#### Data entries
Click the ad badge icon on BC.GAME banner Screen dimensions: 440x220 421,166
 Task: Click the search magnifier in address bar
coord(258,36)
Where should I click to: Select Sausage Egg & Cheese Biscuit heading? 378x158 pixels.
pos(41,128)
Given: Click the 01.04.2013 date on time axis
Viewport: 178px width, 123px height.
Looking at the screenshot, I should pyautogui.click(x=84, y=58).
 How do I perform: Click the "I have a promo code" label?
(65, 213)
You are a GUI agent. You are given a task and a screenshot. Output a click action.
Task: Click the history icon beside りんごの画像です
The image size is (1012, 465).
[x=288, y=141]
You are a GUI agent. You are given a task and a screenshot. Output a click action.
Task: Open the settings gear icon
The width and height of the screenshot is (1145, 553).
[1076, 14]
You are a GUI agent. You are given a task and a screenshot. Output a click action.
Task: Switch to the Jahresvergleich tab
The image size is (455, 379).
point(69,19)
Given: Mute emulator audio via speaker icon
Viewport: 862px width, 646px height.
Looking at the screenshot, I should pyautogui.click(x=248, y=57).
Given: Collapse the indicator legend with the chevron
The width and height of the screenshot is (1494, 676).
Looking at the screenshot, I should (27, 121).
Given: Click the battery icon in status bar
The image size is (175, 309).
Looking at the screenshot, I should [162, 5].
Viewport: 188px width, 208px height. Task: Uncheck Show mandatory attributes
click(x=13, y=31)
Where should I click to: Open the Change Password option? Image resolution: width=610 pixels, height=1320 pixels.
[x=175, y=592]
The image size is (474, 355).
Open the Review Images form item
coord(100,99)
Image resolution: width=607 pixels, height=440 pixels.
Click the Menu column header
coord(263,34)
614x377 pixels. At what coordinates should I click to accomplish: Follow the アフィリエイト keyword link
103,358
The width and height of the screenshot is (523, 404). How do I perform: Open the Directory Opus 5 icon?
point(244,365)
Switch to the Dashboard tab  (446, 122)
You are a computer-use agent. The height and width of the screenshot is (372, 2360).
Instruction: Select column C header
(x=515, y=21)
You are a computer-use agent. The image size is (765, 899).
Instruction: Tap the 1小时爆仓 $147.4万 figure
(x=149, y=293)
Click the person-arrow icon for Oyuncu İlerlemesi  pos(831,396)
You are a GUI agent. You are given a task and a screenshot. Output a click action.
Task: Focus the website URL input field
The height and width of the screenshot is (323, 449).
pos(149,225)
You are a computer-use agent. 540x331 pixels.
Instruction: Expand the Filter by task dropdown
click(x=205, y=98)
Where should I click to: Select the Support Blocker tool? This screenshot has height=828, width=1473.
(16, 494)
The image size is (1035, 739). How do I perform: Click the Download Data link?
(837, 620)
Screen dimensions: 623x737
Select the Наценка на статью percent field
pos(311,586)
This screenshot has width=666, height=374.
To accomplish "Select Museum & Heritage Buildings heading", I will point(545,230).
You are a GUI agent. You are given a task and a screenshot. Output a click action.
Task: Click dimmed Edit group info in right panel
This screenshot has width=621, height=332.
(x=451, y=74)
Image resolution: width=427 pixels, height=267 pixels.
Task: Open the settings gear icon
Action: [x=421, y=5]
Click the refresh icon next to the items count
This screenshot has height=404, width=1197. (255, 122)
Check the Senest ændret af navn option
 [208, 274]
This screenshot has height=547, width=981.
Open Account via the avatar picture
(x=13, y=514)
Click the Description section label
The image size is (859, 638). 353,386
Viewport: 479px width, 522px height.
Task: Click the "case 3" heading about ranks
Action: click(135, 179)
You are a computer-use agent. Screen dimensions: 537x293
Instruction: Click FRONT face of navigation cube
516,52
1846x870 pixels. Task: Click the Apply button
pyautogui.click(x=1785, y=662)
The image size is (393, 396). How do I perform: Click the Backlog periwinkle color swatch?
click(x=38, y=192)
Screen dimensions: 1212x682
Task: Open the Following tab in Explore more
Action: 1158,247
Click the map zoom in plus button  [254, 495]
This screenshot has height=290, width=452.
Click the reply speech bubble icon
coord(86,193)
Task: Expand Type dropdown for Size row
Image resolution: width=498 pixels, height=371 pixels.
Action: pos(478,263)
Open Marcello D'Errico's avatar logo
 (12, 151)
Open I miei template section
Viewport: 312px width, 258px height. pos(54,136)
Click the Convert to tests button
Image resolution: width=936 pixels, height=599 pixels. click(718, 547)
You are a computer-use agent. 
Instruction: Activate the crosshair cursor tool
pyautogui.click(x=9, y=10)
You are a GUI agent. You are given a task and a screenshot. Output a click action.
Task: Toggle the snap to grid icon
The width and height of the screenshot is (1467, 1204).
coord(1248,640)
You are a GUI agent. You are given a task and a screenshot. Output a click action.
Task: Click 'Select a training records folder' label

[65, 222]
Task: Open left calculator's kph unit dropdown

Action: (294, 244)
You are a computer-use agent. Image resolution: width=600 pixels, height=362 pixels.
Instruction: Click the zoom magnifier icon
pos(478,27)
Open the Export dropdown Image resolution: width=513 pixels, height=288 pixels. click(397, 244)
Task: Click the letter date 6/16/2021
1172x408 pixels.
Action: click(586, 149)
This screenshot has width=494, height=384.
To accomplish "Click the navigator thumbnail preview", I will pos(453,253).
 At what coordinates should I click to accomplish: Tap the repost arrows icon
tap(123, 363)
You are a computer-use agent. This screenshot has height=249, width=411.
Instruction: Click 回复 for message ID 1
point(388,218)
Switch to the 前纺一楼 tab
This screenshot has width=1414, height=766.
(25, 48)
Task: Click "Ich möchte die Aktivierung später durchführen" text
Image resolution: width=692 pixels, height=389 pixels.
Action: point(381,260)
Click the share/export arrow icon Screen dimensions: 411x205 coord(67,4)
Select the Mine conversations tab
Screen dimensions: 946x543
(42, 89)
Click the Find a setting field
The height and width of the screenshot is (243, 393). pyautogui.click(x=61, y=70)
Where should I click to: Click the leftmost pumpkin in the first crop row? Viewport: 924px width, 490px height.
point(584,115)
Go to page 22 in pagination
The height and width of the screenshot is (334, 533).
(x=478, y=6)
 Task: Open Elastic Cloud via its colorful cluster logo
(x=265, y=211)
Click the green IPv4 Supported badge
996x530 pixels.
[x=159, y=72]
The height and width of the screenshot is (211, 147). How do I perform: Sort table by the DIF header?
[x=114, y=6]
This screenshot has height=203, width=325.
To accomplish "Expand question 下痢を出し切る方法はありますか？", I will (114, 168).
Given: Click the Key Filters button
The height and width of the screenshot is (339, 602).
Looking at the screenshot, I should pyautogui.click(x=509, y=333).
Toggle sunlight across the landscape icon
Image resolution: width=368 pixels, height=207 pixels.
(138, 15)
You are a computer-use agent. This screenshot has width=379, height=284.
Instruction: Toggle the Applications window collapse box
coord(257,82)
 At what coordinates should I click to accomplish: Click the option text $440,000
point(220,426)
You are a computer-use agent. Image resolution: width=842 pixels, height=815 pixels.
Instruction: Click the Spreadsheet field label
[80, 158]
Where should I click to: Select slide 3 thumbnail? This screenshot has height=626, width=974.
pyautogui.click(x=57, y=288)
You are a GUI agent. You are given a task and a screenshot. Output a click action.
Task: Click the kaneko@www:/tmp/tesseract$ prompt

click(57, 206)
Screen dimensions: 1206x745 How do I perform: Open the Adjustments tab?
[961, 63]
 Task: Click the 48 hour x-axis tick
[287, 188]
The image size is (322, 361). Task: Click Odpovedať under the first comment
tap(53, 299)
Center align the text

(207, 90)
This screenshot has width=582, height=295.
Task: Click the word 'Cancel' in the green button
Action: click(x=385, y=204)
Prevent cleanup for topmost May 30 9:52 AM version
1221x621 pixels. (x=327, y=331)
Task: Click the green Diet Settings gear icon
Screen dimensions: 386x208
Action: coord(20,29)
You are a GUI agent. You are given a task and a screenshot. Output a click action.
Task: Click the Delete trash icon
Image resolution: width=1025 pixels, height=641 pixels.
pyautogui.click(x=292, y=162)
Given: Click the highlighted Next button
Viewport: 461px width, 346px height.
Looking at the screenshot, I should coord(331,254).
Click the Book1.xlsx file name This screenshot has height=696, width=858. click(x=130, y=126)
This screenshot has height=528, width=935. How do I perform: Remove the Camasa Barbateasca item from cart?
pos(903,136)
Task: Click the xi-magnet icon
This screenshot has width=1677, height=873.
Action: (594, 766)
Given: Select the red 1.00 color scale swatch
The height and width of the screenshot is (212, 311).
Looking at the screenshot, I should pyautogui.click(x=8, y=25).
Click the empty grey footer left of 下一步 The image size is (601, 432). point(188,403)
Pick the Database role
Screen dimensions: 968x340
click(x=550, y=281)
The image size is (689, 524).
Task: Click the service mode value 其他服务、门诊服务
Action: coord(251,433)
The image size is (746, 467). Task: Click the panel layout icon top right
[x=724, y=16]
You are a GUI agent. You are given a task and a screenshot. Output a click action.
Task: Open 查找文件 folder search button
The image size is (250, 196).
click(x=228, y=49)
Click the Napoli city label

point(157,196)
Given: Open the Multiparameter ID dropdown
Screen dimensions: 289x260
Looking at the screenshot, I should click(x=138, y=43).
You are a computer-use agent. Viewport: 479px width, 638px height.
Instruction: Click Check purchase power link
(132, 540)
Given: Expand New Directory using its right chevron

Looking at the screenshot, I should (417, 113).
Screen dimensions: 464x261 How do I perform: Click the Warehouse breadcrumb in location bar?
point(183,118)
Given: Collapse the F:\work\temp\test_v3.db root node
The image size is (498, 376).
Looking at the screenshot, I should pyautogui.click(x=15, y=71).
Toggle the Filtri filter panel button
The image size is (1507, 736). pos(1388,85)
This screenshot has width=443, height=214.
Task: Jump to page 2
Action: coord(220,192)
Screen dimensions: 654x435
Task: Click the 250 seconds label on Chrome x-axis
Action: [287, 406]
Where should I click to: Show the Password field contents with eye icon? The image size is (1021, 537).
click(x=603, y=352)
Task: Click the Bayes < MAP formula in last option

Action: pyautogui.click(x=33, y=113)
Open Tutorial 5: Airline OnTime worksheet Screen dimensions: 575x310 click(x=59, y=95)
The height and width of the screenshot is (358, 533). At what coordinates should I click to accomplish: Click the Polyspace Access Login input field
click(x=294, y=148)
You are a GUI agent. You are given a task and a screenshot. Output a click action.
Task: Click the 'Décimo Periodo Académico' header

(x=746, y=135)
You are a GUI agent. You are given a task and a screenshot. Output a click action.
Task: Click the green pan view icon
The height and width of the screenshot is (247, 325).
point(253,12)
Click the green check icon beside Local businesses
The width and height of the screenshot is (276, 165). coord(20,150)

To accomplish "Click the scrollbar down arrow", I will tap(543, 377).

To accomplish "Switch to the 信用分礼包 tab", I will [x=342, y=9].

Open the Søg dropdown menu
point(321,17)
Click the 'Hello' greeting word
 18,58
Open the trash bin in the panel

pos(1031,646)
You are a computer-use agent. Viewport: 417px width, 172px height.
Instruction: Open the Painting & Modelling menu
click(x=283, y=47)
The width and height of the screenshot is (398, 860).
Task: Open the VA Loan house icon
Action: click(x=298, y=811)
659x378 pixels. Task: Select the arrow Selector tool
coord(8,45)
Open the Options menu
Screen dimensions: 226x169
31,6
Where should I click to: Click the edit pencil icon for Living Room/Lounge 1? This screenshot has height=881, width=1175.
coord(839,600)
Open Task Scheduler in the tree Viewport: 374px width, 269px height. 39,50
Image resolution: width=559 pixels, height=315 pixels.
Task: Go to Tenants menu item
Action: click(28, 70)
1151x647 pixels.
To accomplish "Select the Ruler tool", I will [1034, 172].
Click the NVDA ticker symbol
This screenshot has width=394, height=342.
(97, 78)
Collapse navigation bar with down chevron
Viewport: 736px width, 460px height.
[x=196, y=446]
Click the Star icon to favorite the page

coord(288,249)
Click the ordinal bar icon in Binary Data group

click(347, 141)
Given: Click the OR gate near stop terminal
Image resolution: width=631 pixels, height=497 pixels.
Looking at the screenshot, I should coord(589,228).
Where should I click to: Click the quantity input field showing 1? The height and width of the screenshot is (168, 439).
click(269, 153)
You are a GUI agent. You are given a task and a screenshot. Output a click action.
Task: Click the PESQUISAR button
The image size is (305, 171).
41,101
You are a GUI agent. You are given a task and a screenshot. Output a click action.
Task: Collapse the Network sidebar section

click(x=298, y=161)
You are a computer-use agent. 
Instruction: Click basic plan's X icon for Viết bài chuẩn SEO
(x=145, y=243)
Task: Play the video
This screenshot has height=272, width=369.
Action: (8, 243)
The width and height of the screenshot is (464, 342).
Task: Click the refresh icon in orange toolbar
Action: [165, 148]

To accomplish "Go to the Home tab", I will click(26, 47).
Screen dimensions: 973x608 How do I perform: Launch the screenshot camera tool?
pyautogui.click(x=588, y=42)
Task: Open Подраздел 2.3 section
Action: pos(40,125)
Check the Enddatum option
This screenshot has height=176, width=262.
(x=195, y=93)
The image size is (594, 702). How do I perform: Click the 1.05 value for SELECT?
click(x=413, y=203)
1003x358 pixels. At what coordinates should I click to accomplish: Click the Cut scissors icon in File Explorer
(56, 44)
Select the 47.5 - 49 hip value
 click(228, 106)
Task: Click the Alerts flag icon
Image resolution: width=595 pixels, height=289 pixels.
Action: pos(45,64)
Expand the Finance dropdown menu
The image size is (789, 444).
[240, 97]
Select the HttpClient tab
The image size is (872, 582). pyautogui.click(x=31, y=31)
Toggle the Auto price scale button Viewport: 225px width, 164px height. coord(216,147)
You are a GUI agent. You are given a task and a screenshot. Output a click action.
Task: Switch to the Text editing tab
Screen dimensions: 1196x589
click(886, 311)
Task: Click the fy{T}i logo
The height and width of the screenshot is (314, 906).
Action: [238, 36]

#### Exercise goal
Beginning at the first line of the data above, retype each line until you reach the line containing "Given: Collapse the indicator", and include that one too. Add nothing else.

#### Output for this task
Click the ad badge icon on BC.GAME banner Screen dimensions: 440x220 421,166
 Task: Click the search magnifier in address bar
coord(258,36)
Where should I click to: Select Sausage Egg & Cheese Biscuit heading? 378x158 pixels.
pos(41,128)
Given: Click the 01.04.2013 date on time axis
Viewport: 178px width, 123px height.
Looking at the screenshot, I should pyautogui.click(x=84, y=58).
 How do I perform: Click the "I have a promo code" label?
(65, 213)
You are a GUI agent. You are given a task and a screenshot. Output a click action.
Task: Click the history icon beside りんごの画像です
The image size is (1012, 465).
[x=288, y=141]
You are a GUI agent. You are given a task and a screenshot. Output a click action.
Task: Open the settings gear icon
The width and height of the screenshot is (1145, 553).
[1076, 14]
You are a GUI agent. You are given a task and a screenshot. Output a click action.
Task: Switch to the Jahresvergleich tab
The image size is (455, 379).
point(69,19)
Given: Mute emulator audio via speaker icon
Viewport: 862px width, 646px height.
Looking at the screenshot, I should pyautogui.click(x=248, y=57).
Given: Collapse the indicator legend with the chevron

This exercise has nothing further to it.